In only his fifth professional tournament, in November 2013, Holman made the cut at the 2013 Talisker Masters played at the Royal Melbourne Golf Club and significantly, was tied for the lead at the half-way mark. He went into the final round tied for second, having played the third round with Adam Scott, a player Holman has described as an idol. Although Holman faded in the final round with a 78, he did shoot three sub-par rounds to finish on -3 and 15th place in a tournament field of 120 competitors. He finished 13th on the PGA Tour of Australasia Order of Merit, having finished in the top 25 in six of the seven tournaments he played as a professional.

Holman earned his Asian Tour card for 2014 through Q School and placed 52nd on the Order of Merit, with his best finish a tie for second at the ICTSI Philippine Open. In addition to finishing 34th on the PGA Tour of Australasia Order of Merit, he also played four European Tour events in 2014 and finished 201st in the Race to Dubai as an affiliate member.

Through his Asian Tour membership, Holman earned entry into most of the events co-sanctioned by the Asian and European Tours in 2015, and received invitations to several other European Tour events. In all, he played ten European Tour events in 2015 and finished 135th on the Race to Dubai as an affiliate member. This earned him conditional status on the 2016 European Tour and entry into the final stage of Q School, where he was unable to earn a full card.

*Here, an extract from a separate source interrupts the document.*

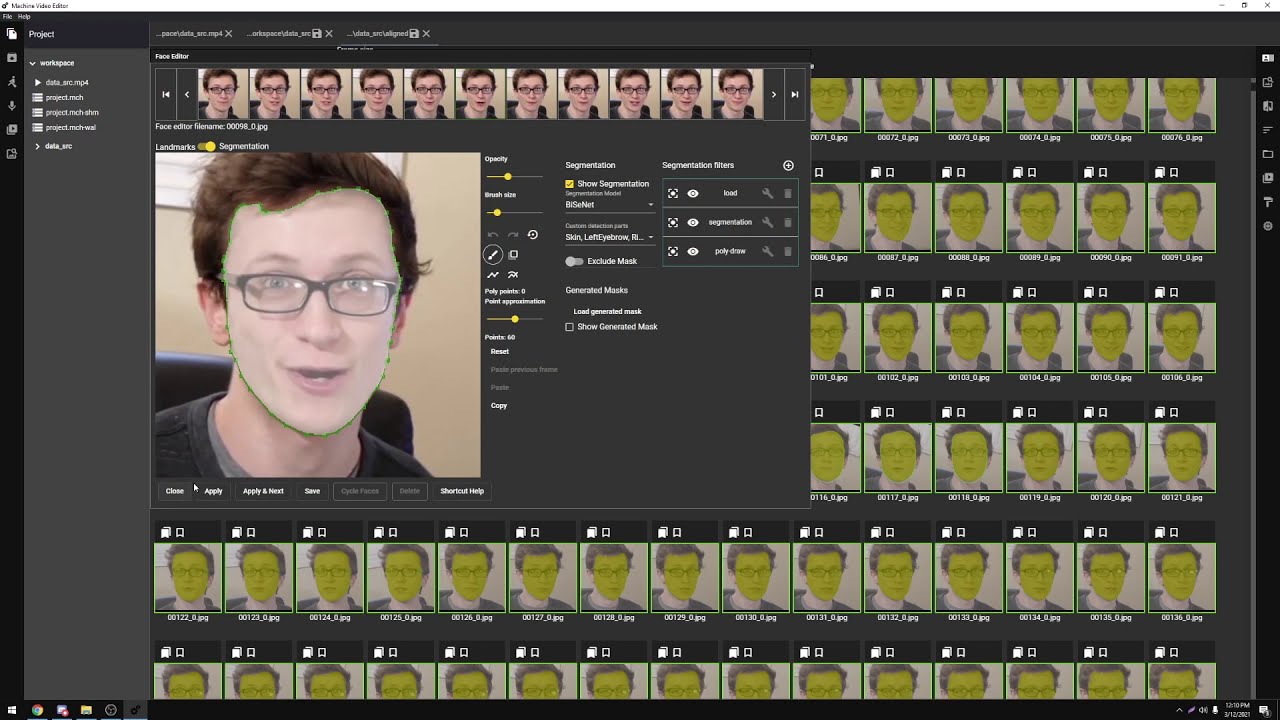The width and height of the screenshot is (1280, 720).
Task: Delete the load segmentation filter
Action: tap(787, 194)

In December 2015, Holman earned the first professional win of his career, the Australian PGA Championship, with a par on the first hole of a playoff with Harold Varner III of the United States and Dylan Frittelli of South Africa. The win at a tournament co-sanctioned by the European Tour earned Holman the top spot on the final 2015 PGA Tour of Australasia Order of Merit as well as spots in the 2016 Open Championship at Royal Troon and the 2016 WGC-Bridgestone Invitational. The win also secured Holman's card on the 2016 European Tour just two weeks after he had failed in his bid to secure a spot on that tour via the qualifying school.

==Amateur wins==
- 2011 Riversdale Cup, Portsea Open, Victorian Amateur Championship, Southern Open
- 2012 Master of the Amateurs, Mandurah Open Amateur

==Professional wins (1)==
===European Tour wins (1)===

| No. | Date | Tournament | Winning score | Margin of victory | Runners-up |
|---|---|---|---|---|---|
| 1 | 6 Dec 2015 (2016 season) | Australian PGA Championship^{1} | E (77-68-70-73=288) | Playoff | ZAF Dylan Frittelli, USA Harold Varner III |

^{1}Co-sanctioned with the PGA Tour of Australasia

European Tour playoff record (1–0)

| No. | Year | Tournament | Opponents | Result |
|---|---|---|---|---|
| 1 | 2015 | Australian PGA Championship | ZAF Dylan Frittelli, USA Harold Varner III | Won with par on first extra hole |

===PGA Tour of Australasia wins (1)===

| No. | Date | Tournament | Winning score | Margin of victory | Runners-up |
|---|---|---|---|---|---|
| 1 | 6 Dec 2015 | Australian PGA Championship^{1} | E (77-68-70-73=288) | Playoff | ZAF Dylan Frittelli, USA Harold Varner III |

^{1}Co-sanctioned with the European Tour

PGA Tour of Australasia playoff record (1–0)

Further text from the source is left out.